If I’m not mistaken, the first Honorary President of Koç Holdings Rahmi Koç bought a house on Cunda Island near Ayvalık. Güler Sabancı, the head of the Executive Board of Sabancı Group, and a member of the Executive Board Sevil Sabancı followed him.
Head of Akbank’s Executive Board Suzan Sabancı Dinçer and Haluk Dinçer are the latest couple to join this circle.
“It was love at first sight,” said Suzan Sabancı Dinçer. She made a more courageous move than the others and bought and restored the Ayışığı (Moonlight) Monastery, which had been deserted for 30 years.
The monastery, with its Greek
name “Agios Dimitrios ta Salina,” is one of Ayvalık’s most symbolic buildings.
Located at the north end of Cunda Island’s Pateriça peninsula, the Ayışığı Monastery was built in the 17th century by monks from Mount Athos.
Other monasteries in and around Ayvalık were partially destroyed during clashes in the 19th and 20th centuries. The Ayışığı Monastery, which is located in a remote corner of Cunda, was able to survive intact until 1922.
According to historians, the monastery was an important center for olive and olive oil production and trade. After 1922 the monastery was handed over to the Katrinli family, who relocated to Ayvalık from Thessaloniki during the population exchange.
Sabancı Dinçer bought the historic monastery from the Katrinli family after they became unable to finance its maintenance costs. I personally heard from a Katrinli family member that the fugitive businessman Cem Uzan was also an applicant for the monastery in the past.
I was among a group of journalists invited to the opening of the Ayışığı Monastery by Sabancı Dinçer, who explained the significance of regenerating the monastery.
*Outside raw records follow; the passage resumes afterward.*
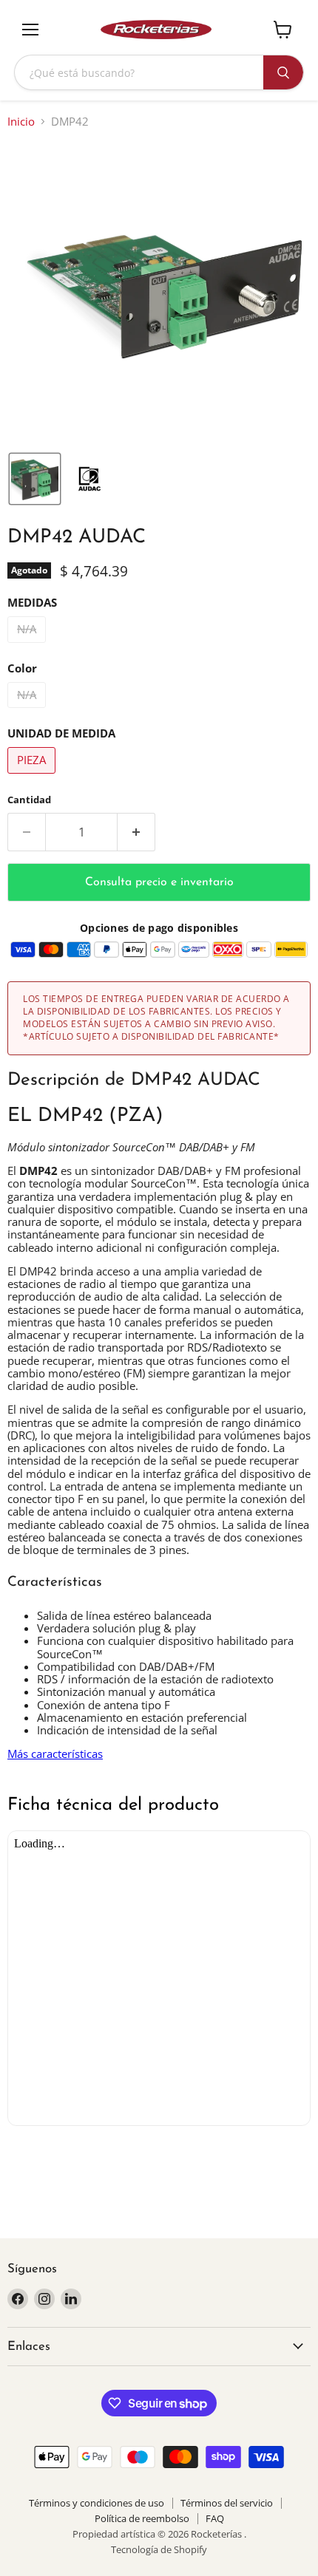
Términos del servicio (226, 2502)
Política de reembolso (142, 2518)
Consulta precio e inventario (159, 882)
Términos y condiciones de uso (96, 2502)
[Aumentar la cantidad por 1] (136, 832)
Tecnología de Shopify (159, 2549)
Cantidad (29, 799)
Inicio (21, 121)
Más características (55, 1753)
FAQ (215, 2518)
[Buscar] (283, 72)
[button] (35, 479)
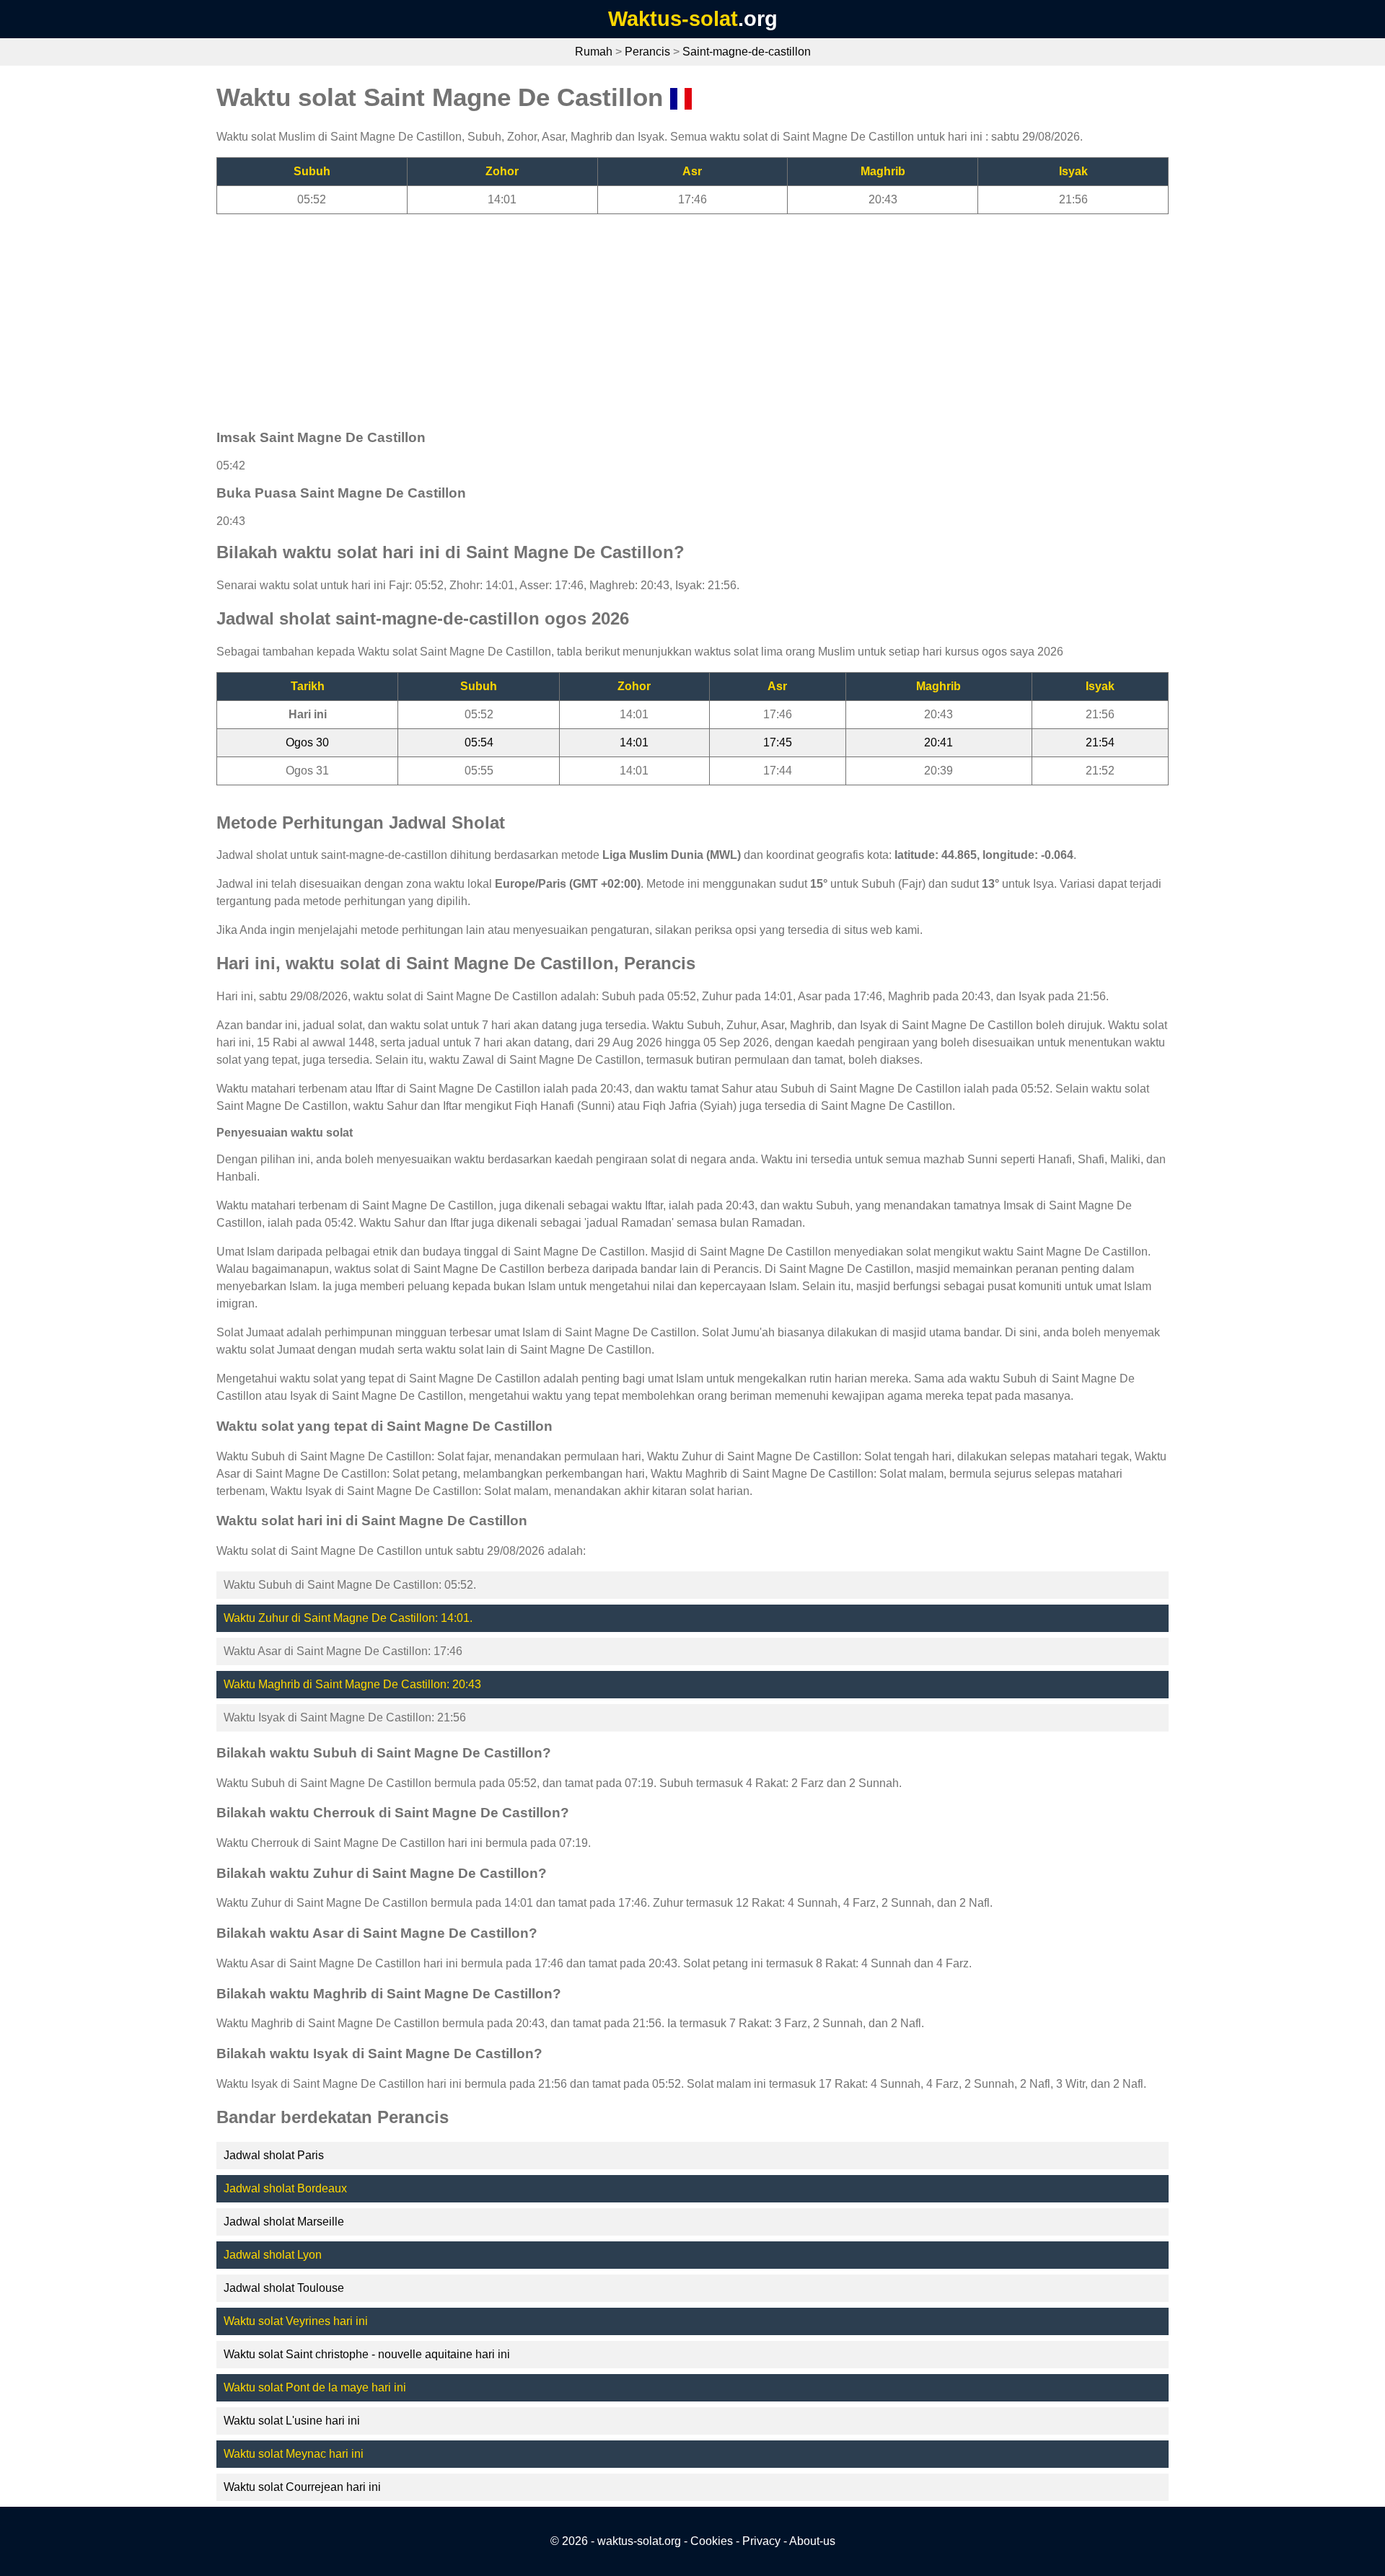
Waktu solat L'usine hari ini (292, 2420)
“My dream is to use the Ayışığı Monastery in Cunda for Turkey’s international promotion. It would be wrong for us to use this historic place exclusively. This approach is in our family culture. My uncle Sakýp Sabancı transformed the Atlı Köşk (Equestrian Villa) in [Istanbul’s] Emirgan [neighborhood] into a museum before he died. With this vision of his, we can do the same for Ayışığı Monastery.”
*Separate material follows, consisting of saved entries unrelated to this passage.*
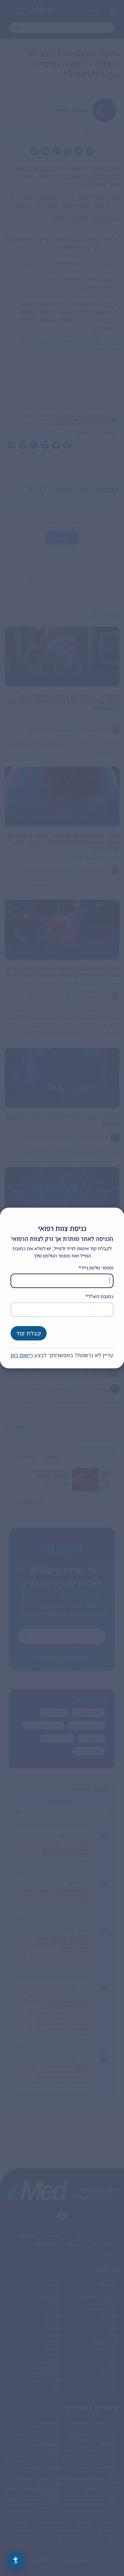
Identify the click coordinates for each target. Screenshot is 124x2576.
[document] (62, 1288)
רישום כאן (22, 1355)
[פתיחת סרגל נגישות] (15, 2560)
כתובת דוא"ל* (99, 1296)
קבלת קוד (28, 1333)
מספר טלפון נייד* (96, 1267)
Sabancı Dinçer’s words directly correspond with the concept of “protect, use and share” which has been applied to the preservation historic buildings in recent times. She dreams of hosting international conferences and concerts at the monastery, and undoubtedly implies this when she says “contributing to the international promotion of Turkey.”
Besides, the Ayışığı Monastery can easily host the concerts of International Music Academy which have been operating for years under the guidance of valued musicologists.
The chapel of the monastery, which was regenerated by the restoration of architect Ersen Gürsel, is highly suitable for concerts.
On the other hand, when the head of the Akbank Executive Board said, “It was also significant to regenerate Ayışığı as a symbol of peace almost 90 years after the population exchange,” she was absolutely right.
Could there be a more meaningful gesture to Greece
than restoring the “Agios Dimitrios ta Salina” monastery, which was built by Athos monks in the 17th Century?
According to the head of the Ayvalık Chamber of Commerce Rahmi Gencer - who I had an opportunity to chat for a short while at the opening of the Ayışığı Monastery - this year Ayvalık could obtain an income of 50 million Turkish Liras from olive oil and 20 million liras from green olives.
I don’t think Ayvalık’s gain can be calculated from the income earned from the regeneration of Ayışığı Monastery.